(Excerpts from a dataset)
▶

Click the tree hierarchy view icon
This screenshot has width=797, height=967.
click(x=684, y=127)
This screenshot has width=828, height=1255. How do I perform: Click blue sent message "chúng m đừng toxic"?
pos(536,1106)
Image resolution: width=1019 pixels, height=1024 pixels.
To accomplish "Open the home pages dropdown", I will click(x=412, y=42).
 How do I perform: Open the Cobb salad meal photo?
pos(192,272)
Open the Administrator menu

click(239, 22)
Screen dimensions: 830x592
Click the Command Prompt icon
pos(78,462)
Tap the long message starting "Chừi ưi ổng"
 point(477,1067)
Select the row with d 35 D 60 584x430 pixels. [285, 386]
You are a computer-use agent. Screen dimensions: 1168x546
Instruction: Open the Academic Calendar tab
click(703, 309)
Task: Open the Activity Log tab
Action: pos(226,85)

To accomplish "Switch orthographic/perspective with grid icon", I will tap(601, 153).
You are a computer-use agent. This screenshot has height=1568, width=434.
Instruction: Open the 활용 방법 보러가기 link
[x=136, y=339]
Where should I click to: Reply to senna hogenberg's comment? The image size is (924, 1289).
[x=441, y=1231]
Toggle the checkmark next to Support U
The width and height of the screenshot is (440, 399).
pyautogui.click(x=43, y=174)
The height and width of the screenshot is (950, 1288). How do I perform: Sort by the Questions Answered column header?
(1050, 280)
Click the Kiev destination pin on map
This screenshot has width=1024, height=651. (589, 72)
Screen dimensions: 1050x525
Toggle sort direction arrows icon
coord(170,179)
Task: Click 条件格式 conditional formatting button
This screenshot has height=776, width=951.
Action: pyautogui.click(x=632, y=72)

◀

■ **Exercise**: Every line that contains the string "pixels" should be returned from the data.

■ **Answer area**:
Image resolution: width=1019 pixels, height=1024 pixels.
Select the row with d 35 D 60 584x430 pixels. [285, 386]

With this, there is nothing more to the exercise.